Reference no: EM132234041
CASE STUDY – Read the information below and respond to the questions listed at the end of the reading.
Judy Jordan has just begun working as the health information manager in a large physician group practice. At this practice, the patient’s name is the primary patient identifier in a record, and the records are filed alphabetically. Misfiles are a frequent problem, and in a large practice, patients sometimes have similar names. The records are not kept in a uniform format. Many of the doctors use an integrated format, but three of the physicians use the POMR.
The practice wants to transition to an electronic health record. In reviewing the encounter forms, Judy finds codes that are no longer valid. She questions the staff and finds that no one can remember when the encounter form was updated. Bills frequently are returned for invalid codes. Electronic systems for patient registration and appointments have been implemented, but the staff also keeps a manual appointment log.

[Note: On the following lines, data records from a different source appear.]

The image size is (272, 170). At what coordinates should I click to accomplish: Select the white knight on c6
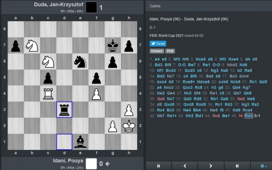pos(48,62)
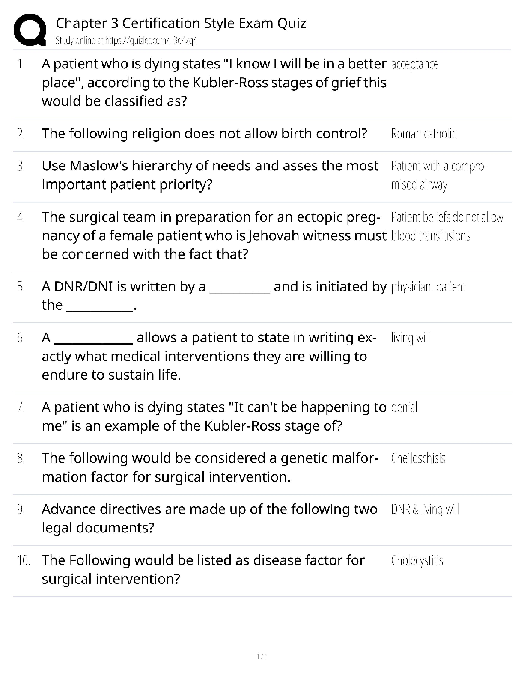Image resolution: width=524 pixels, height=678 pixels.
Task: Click the "Cholecystitis" answer text
Action: point(417,561)
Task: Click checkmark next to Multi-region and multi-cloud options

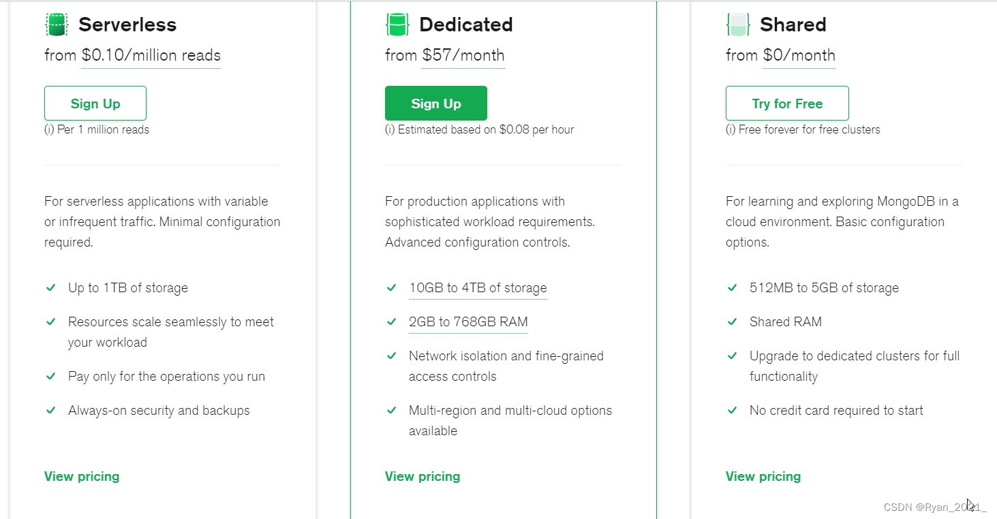Action: 391,410
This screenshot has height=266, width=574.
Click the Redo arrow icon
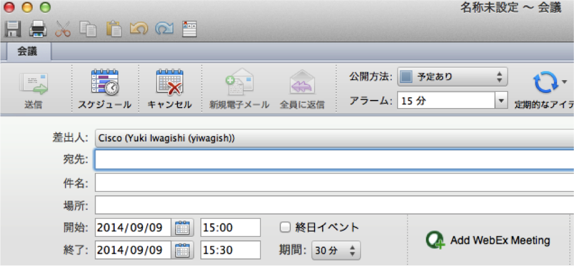click(x=164, y=29)
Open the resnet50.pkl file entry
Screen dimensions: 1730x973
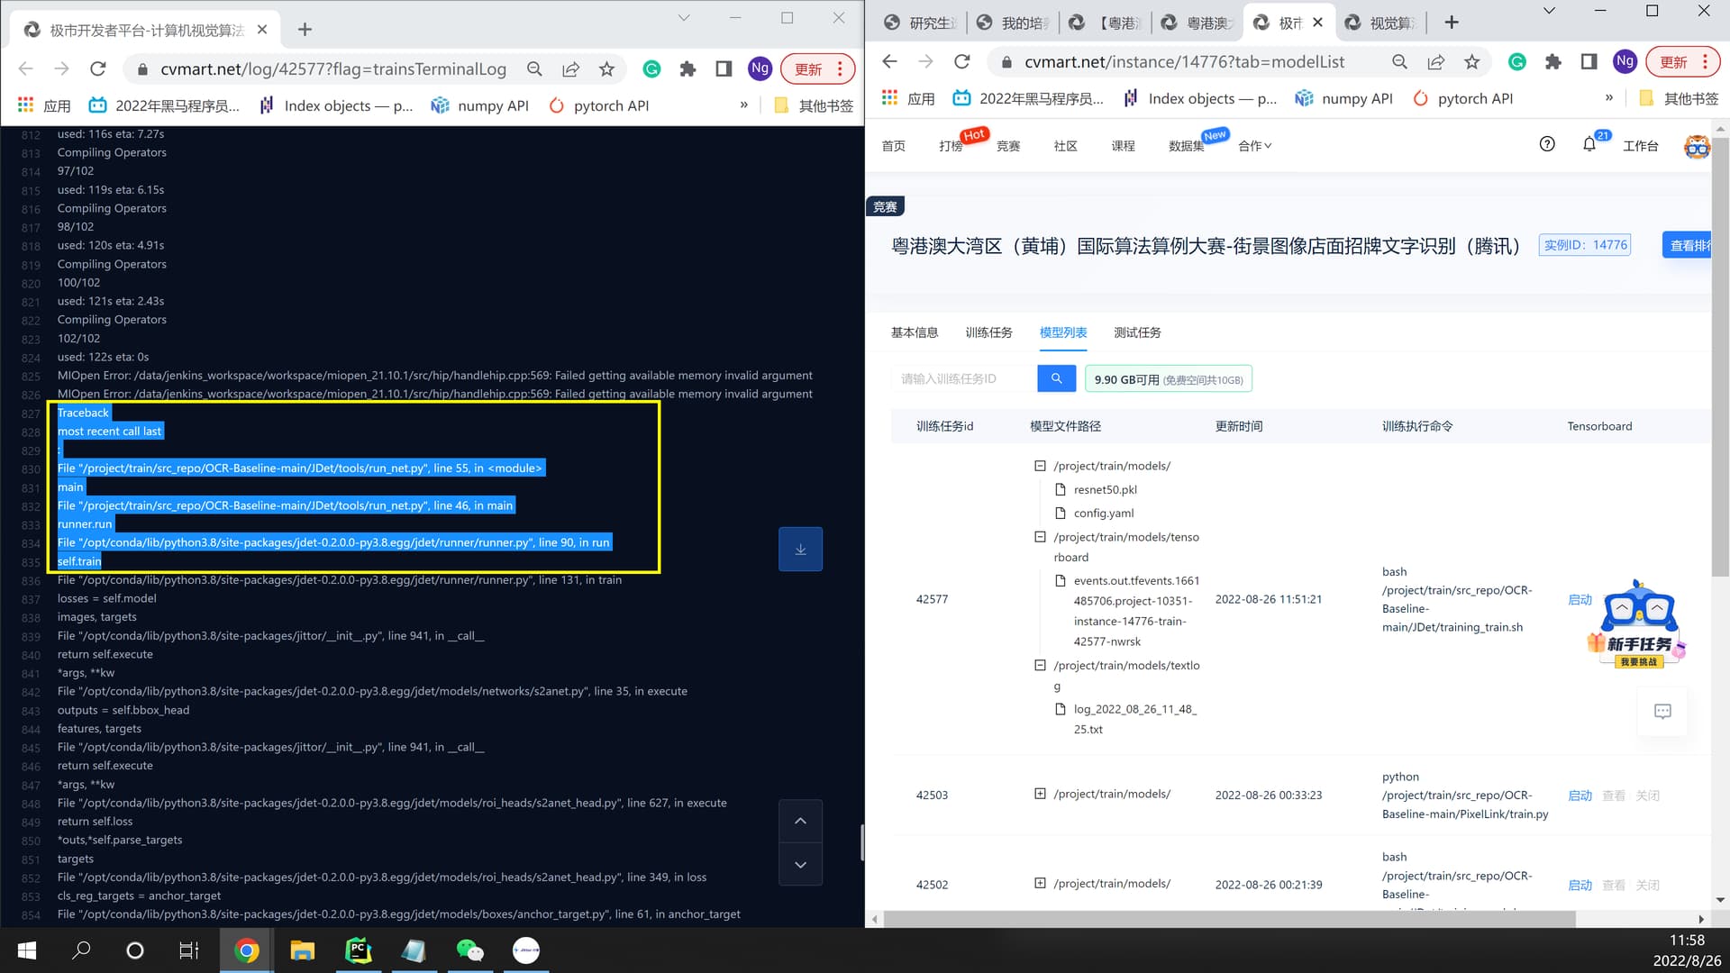point(1105,490)
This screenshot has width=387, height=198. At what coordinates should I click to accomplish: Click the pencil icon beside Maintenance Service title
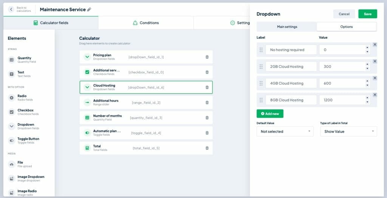pyautogui.click(x=89, y=9)
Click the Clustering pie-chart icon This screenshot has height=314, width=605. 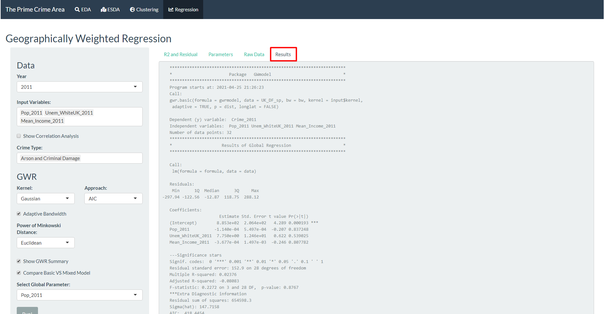click(x=132, y=10)

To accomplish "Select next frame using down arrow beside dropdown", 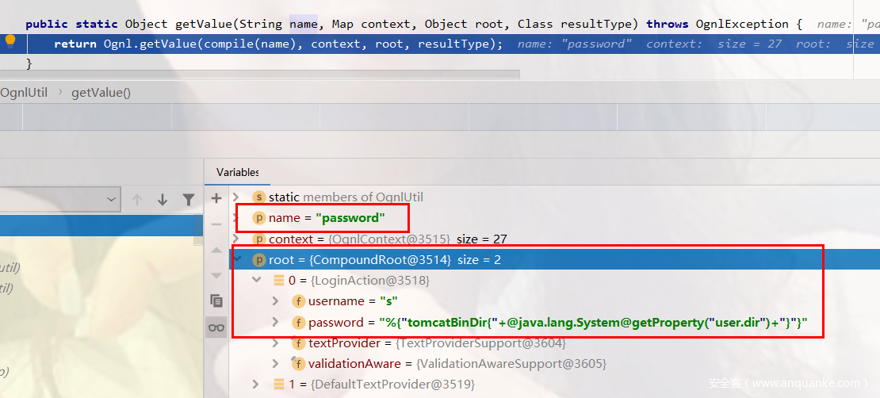I will coord(163,200).
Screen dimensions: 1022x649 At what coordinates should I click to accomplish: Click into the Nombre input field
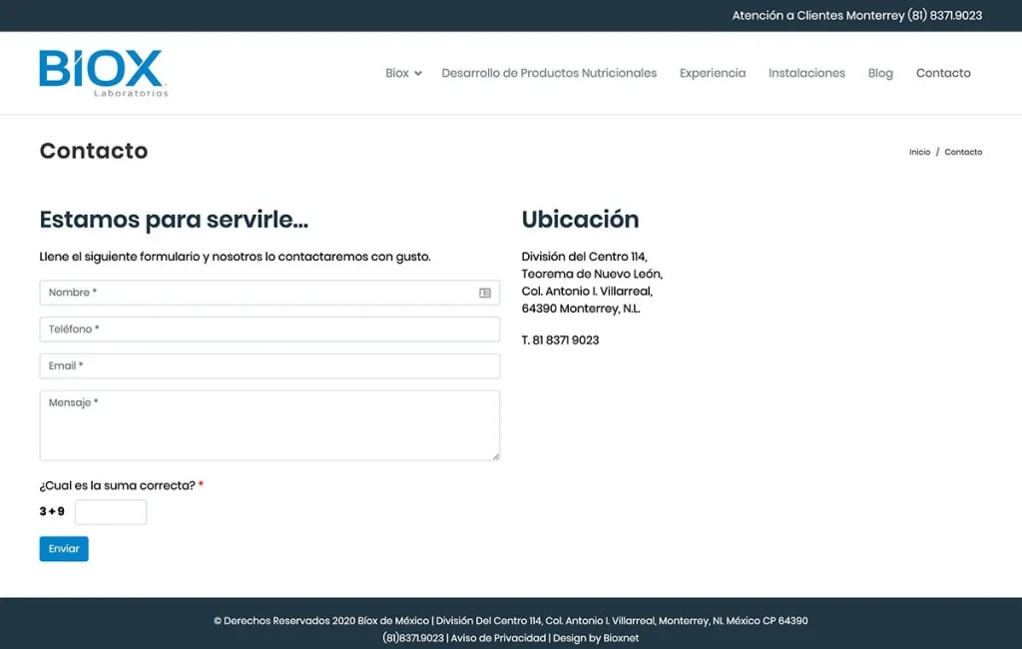250,293
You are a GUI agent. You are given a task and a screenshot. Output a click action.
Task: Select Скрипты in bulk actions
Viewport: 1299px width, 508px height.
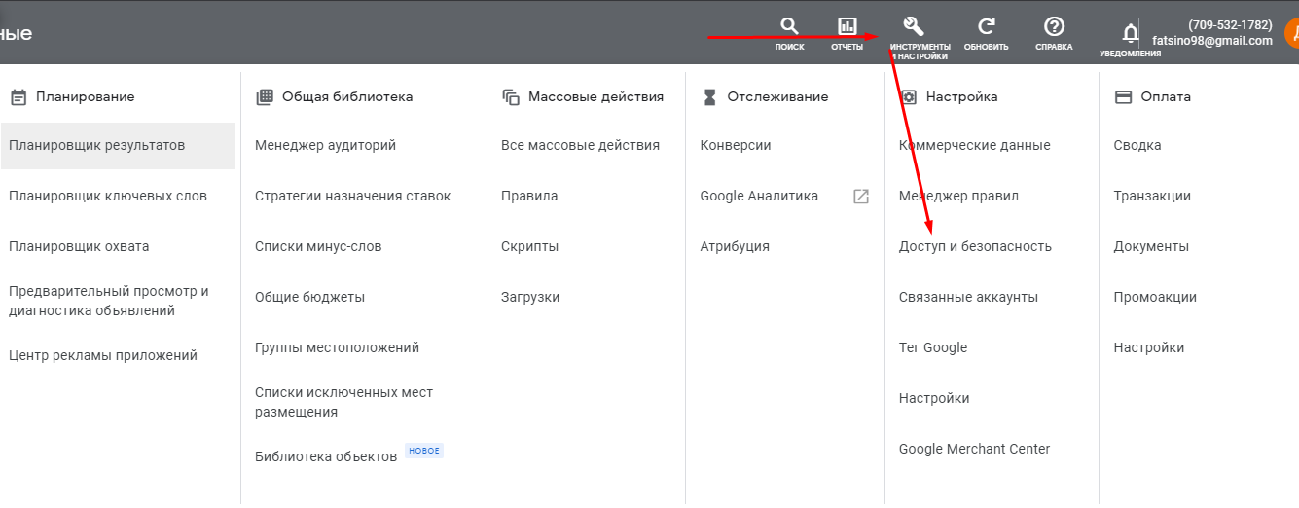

A computer-generated list of appointments is given to the HIM clerk on the day prior to the appointments so the records can be pulled and available when the patients arrive. Many appointments that are entered in the manual log are not also entered in the electronic appointment system. The HIM clerk, therefore, spends extensive time each day pulling records for those appointments that are not on the computer-generated list. Judy has been asked to make suggestions for making the office run more smoothly.
Questions:
1. What are the main problems identified with current office procedures?
Develop a plan to solve each of the identified problems.